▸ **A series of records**
####################

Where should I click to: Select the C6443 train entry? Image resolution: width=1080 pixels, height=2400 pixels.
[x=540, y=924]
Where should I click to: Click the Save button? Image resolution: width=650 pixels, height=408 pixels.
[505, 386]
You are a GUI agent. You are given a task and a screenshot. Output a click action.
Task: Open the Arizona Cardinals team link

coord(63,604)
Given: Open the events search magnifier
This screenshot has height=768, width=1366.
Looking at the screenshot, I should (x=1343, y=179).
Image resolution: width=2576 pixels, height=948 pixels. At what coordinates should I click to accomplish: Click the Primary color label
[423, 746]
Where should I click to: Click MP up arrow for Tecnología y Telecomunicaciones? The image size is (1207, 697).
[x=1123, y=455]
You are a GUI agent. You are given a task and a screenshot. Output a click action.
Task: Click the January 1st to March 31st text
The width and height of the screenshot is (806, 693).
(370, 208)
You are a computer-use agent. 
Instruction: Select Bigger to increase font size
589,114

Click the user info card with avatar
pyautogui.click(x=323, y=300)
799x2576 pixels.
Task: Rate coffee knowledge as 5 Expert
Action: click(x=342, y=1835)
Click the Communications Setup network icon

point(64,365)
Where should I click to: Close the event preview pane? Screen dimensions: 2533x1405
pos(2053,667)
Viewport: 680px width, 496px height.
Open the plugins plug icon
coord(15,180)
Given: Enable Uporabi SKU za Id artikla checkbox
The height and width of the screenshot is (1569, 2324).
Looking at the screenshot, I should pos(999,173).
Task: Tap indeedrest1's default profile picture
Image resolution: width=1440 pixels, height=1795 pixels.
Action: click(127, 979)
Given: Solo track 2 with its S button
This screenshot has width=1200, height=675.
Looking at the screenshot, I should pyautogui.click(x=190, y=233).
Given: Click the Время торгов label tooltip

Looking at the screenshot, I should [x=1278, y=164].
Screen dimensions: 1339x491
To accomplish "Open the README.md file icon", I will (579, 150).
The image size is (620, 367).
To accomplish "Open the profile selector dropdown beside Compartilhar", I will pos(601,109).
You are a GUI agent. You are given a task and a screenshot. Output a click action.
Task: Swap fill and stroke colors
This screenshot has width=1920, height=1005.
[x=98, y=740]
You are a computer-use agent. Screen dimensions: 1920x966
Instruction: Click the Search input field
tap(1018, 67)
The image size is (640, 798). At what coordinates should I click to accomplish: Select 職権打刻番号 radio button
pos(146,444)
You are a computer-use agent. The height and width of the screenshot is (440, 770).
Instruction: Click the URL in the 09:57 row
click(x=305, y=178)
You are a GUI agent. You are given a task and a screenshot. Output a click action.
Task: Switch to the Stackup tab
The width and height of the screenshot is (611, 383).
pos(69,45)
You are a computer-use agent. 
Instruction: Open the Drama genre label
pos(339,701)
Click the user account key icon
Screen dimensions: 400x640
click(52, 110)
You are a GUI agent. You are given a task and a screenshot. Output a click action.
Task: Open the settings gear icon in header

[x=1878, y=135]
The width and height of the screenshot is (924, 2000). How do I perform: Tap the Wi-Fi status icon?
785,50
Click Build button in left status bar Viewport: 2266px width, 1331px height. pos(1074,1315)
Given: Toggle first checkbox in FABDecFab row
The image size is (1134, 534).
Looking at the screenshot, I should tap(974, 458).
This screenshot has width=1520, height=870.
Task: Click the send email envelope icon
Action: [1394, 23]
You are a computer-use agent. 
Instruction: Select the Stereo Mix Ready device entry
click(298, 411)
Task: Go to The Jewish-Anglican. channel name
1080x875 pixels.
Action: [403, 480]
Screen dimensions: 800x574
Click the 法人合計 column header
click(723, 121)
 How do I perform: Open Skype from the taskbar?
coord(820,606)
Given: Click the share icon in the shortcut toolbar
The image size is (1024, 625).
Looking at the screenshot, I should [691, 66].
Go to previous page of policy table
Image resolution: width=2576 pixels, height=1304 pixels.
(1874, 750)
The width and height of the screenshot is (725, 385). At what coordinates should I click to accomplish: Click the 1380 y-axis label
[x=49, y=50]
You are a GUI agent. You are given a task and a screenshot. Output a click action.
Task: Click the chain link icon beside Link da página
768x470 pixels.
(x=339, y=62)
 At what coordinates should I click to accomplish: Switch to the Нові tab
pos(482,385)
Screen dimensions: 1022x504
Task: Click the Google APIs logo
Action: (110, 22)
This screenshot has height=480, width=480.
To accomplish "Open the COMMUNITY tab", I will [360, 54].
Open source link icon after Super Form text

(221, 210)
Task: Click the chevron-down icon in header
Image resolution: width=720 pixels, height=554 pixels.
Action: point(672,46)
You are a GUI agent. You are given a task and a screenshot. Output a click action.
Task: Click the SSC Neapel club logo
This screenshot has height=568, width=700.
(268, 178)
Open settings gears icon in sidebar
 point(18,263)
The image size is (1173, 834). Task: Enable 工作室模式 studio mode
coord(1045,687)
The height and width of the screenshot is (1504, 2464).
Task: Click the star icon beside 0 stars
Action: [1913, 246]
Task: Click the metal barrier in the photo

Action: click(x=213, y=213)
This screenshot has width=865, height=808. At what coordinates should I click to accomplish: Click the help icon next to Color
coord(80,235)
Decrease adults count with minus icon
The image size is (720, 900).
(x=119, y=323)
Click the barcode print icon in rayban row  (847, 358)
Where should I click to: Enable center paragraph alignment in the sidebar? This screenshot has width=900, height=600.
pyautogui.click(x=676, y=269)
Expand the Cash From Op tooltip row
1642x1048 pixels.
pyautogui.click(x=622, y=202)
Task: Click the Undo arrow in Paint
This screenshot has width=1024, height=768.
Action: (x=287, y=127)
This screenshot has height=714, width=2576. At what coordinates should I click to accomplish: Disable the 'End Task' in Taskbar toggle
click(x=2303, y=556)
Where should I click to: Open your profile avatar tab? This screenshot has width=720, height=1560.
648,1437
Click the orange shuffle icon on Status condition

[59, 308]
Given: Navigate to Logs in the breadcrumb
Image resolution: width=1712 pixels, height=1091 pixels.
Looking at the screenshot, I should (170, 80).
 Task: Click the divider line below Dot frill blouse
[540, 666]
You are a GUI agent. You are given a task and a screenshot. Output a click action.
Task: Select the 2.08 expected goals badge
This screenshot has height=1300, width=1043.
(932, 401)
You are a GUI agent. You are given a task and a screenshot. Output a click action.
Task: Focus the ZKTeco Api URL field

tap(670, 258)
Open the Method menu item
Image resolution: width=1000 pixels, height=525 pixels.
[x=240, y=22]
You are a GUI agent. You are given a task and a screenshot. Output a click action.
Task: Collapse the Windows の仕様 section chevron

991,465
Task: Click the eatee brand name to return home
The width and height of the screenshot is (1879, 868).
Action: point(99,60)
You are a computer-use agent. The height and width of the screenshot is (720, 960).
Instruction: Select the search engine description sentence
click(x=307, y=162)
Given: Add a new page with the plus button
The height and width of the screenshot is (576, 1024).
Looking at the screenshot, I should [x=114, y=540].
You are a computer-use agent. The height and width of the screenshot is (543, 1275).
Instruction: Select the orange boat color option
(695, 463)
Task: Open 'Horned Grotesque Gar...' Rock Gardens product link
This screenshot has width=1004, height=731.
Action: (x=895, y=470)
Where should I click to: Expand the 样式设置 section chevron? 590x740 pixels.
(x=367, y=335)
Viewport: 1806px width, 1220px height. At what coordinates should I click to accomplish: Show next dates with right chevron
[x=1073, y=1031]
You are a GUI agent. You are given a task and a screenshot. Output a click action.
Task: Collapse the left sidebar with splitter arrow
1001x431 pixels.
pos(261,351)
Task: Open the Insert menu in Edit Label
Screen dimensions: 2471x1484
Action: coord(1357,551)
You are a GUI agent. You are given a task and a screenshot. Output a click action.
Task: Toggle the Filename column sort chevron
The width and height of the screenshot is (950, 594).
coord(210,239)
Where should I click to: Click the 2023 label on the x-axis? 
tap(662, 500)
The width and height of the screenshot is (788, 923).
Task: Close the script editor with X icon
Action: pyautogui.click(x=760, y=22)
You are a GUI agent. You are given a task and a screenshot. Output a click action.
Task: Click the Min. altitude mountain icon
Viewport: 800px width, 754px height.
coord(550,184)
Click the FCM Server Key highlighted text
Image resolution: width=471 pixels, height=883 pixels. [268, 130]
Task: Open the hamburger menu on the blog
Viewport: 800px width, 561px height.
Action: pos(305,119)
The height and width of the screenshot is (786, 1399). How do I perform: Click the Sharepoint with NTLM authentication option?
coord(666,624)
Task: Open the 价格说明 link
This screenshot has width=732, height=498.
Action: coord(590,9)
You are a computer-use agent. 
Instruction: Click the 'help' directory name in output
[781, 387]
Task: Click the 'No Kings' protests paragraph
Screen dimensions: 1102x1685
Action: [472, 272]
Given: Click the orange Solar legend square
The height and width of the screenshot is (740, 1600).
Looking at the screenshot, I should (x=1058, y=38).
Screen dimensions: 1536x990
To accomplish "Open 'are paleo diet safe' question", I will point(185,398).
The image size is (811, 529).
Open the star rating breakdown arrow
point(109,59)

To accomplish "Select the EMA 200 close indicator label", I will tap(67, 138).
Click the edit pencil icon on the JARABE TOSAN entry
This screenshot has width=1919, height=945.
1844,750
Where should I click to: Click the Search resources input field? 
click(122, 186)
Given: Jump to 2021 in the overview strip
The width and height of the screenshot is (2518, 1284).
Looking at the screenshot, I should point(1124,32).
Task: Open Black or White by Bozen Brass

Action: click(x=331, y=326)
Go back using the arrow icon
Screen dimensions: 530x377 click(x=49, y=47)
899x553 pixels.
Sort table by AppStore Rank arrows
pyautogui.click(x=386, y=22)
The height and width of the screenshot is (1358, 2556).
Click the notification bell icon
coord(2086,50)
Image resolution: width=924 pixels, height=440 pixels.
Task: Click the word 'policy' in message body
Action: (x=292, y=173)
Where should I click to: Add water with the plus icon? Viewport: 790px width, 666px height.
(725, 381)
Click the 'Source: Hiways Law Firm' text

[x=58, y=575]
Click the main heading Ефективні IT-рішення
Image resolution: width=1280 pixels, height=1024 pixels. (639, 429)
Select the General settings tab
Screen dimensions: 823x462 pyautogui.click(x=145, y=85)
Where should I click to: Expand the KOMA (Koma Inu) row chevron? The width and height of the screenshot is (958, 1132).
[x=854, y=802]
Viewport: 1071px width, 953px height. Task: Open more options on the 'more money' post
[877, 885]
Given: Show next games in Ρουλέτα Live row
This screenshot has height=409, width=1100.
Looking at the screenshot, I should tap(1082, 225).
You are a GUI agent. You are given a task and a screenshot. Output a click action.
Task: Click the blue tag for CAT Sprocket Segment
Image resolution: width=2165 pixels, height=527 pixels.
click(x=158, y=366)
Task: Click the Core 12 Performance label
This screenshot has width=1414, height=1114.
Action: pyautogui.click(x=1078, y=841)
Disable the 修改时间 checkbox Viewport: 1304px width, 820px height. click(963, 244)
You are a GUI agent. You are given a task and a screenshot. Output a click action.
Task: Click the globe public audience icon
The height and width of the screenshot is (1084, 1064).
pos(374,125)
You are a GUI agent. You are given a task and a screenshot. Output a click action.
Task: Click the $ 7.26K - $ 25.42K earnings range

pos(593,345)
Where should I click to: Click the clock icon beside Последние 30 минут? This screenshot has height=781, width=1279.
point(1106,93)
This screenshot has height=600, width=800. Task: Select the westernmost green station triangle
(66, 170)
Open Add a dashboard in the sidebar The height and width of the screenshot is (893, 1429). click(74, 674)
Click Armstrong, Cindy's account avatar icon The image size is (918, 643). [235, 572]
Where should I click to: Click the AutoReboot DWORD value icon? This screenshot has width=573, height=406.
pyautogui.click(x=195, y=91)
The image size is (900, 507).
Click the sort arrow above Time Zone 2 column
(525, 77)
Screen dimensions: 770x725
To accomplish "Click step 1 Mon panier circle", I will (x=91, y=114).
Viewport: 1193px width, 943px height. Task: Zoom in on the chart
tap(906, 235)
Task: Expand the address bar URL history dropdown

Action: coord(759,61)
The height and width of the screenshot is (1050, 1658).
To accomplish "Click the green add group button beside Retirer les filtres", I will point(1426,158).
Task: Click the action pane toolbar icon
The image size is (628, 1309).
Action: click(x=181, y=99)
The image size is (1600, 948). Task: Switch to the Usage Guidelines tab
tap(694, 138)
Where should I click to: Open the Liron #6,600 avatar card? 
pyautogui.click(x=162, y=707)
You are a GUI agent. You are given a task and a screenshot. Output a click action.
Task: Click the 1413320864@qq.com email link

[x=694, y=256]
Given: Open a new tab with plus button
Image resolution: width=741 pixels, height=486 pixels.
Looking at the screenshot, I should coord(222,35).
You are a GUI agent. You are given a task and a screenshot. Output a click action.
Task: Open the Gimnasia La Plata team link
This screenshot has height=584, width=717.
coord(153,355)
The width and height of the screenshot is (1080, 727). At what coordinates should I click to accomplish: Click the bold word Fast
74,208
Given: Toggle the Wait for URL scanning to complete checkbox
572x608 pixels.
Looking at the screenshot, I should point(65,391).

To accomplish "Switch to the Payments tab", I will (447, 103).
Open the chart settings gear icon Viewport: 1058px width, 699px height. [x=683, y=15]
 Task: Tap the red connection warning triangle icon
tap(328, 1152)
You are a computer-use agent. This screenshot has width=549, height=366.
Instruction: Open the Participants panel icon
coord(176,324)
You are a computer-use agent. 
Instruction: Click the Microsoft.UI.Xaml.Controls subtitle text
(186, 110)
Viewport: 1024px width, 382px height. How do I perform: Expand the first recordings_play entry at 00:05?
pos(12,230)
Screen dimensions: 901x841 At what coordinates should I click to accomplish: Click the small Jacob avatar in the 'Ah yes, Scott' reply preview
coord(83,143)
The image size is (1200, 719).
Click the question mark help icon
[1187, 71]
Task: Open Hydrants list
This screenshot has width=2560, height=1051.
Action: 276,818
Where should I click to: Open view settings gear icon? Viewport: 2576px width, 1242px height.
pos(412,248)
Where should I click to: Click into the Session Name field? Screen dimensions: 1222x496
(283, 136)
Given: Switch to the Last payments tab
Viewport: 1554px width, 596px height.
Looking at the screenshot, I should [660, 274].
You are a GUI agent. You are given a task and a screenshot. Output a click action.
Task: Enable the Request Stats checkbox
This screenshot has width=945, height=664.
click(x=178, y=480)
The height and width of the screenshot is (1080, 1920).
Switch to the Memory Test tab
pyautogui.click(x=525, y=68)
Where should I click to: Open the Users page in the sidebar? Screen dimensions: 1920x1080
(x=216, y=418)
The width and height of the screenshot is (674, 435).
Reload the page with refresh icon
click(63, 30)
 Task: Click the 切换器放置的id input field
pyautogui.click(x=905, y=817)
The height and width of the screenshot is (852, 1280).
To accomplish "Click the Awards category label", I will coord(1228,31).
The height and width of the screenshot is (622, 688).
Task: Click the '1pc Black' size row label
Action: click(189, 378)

####################

▸ **Exercise instructions**
Reproduce, word for word, the lines from the one containing "The image size is (620, 367)." through the one containing "I will pos(601,109).", including both of those lines.

▸ **Solution below**
The image size is (620, 367).
To accomplish "Open the profile selector dropdown beside Compartilhar", I will pos(601,109).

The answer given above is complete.